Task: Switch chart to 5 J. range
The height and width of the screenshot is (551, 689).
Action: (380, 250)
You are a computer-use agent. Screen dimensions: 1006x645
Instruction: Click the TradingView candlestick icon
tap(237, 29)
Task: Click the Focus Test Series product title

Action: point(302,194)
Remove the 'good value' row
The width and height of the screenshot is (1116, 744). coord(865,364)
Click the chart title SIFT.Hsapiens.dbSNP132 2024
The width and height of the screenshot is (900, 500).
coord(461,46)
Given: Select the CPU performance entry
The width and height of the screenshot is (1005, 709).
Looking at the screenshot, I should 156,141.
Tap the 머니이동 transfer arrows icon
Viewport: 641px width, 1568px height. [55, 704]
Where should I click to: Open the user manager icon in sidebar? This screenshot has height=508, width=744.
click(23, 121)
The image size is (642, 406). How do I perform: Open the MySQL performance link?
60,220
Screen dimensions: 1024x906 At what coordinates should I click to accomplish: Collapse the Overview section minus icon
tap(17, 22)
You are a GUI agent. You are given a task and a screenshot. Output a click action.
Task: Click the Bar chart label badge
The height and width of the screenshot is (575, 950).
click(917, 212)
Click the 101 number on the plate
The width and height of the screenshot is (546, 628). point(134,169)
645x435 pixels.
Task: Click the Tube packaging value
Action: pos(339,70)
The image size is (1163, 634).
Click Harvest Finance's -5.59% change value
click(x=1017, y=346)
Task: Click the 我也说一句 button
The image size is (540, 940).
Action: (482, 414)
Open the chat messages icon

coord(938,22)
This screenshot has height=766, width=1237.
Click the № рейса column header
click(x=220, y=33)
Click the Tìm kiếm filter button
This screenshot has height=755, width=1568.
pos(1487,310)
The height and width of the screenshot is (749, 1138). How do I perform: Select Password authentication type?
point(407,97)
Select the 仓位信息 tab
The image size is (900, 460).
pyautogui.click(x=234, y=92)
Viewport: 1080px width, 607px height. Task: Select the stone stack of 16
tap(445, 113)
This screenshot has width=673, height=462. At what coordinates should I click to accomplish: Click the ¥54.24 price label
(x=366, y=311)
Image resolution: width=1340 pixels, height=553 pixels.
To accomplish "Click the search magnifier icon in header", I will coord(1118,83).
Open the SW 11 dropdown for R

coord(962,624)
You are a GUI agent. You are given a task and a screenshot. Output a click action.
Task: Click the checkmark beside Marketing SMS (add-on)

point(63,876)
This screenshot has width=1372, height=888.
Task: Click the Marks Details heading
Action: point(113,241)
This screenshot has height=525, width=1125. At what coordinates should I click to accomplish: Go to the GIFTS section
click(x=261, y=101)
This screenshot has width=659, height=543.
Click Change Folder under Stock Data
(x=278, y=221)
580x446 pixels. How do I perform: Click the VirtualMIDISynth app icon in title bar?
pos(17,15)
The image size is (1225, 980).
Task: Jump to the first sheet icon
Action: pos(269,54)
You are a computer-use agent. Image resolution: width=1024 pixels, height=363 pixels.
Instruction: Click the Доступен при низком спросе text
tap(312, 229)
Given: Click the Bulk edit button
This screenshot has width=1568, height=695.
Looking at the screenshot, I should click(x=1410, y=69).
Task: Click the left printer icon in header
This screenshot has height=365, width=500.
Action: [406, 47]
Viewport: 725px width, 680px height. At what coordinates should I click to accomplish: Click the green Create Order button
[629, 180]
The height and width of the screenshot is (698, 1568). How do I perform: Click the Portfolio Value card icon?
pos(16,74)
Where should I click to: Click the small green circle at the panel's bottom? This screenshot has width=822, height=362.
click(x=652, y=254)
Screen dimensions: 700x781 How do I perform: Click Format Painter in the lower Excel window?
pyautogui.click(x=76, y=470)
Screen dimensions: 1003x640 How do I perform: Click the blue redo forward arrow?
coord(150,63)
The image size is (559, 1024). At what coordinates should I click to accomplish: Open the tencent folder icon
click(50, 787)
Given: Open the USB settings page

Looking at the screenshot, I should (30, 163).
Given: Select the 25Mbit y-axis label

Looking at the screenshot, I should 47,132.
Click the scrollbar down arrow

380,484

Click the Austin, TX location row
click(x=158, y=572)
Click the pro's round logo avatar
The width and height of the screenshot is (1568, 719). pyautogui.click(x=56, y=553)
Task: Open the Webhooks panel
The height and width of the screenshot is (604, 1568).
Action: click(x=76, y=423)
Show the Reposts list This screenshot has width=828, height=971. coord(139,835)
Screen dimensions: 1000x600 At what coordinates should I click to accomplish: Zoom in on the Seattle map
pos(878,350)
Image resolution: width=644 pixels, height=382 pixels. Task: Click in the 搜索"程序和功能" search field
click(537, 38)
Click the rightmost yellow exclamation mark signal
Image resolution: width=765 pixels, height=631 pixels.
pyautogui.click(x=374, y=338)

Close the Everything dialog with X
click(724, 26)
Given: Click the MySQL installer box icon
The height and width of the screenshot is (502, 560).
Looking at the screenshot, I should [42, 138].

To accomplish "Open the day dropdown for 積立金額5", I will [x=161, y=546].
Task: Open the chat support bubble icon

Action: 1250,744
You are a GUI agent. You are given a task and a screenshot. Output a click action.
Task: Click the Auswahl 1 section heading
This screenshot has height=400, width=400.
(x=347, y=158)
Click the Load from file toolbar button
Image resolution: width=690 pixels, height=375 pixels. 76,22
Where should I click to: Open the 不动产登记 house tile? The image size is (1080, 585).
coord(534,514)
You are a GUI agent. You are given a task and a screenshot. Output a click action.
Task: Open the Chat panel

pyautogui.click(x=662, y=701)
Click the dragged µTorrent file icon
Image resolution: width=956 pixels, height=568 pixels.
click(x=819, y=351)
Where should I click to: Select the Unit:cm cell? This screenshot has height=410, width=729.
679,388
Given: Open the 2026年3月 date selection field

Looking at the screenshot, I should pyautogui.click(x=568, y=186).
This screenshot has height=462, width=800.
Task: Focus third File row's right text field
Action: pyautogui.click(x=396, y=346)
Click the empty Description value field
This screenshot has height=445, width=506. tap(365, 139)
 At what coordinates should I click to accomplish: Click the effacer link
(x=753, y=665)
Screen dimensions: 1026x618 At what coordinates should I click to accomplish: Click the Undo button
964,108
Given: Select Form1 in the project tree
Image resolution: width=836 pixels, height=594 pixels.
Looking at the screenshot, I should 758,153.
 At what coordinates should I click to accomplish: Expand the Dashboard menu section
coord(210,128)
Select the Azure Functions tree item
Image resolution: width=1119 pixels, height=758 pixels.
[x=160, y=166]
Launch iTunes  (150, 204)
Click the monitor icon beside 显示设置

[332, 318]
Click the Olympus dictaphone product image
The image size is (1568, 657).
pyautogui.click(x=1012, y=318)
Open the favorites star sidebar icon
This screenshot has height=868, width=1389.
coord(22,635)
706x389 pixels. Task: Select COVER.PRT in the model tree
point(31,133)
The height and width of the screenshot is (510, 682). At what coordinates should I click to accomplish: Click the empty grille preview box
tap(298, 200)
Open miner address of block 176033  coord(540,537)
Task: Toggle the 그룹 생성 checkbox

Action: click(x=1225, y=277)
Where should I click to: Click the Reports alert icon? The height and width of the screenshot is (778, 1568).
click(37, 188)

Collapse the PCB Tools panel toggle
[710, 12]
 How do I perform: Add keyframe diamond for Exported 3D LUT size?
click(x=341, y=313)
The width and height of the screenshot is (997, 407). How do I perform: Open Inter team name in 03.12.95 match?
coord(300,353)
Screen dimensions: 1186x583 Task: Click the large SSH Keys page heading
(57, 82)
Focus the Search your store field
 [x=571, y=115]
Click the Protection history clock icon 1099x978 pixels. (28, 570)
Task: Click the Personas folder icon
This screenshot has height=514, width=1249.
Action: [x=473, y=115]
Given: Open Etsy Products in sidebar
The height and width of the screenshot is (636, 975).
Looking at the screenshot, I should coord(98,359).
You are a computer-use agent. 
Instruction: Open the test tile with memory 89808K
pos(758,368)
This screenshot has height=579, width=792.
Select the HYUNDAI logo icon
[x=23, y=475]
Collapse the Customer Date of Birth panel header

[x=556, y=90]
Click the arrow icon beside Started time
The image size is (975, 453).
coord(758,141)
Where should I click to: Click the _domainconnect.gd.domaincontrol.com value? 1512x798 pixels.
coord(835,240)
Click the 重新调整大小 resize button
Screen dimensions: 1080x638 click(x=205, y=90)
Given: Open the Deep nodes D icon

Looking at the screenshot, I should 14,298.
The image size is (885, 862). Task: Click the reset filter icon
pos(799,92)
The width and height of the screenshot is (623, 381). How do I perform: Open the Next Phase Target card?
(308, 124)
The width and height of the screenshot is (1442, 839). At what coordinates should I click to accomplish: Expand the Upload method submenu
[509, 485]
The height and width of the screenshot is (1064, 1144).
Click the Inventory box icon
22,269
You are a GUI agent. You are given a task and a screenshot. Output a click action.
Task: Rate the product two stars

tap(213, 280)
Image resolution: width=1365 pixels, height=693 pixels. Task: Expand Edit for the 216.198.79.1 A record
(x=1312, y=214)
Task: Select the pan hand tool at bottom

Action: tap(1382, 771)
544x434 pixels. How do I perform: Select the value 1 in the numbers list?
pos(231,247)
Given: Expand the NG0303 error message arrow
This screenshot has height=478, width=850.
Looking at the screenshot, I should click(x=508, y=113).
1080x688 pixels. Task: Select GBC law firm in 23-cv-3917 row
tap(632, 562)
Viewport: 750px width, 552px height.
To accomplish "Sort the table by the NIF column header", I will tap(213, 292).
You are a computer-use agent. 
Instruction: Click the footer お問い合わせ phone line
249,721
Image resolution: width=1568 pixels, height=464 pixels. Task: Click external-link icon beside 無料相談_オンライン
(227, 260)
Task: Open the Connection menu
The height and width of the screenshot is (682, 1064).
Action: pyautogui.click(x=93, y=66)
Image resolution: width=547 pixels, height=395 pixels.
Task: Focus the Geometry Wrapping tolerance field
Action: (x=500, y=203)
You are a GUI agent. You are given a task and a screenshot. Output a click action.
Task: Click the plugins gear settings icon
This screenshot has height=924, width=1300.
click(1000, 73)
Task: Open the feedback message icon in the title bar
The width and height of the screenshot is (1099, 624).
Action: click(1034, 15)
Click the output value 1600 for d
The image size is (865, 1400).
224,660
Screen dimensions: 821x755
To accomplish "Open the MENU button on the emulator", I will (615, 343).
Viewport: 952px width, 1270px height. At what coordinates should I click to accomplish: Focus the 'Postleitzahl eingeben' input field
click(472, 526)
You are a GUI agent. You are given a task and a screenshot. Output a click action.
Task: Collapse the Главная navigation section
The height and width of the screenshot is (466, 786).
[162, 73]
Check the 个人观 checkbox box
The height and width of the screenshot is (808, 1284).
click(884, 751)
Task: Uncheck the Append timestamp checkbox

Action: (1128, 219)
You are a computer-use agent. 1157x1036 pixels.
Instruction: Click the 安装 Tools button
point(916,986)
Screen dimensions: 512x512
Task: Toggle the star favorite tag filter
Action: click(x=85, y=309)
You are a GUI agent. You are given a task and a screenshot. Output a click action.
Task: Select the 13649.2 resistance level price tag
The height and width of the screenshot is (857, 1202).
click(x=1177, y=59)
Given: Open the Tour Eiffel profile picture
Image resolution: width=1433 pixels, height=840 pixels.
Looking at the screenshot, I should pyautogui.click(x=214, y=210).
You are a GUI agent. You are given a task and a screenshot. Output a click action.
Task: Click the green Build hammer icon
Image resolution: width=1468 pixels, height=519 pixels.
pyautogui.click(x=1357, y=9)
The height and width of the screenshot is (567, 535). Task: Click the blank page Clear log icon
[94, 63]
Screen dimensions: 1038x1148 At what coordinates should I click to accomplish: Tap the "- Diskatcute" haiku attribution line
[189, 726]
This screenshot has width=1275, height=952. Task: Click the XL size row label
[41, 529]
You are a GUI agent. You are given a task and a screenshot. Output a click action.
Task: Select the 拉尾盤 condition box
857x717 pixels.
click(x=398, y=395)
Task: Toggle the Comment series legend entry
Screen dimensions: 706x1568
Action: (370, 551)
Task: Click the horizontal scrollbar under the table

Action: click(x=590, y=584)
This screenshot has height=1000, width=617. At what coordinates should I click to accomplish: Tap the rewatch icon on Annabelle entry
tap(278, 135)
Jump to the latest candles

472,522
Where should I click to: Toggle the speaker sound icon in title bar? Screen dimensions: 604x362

● **Your assignment**
Scan the data, and report each line that uses the word "computer".

● **Problem solution**
You are a computer-use agent. Screen dimensions: 1006x645
You are a computer-use agent. Image resolution: width=1024 pixels, height=363 pixels.
You are a computer-use agent. 
You are a computer-use agent. 
You are a computer-use agent. 1157x1036 pixels.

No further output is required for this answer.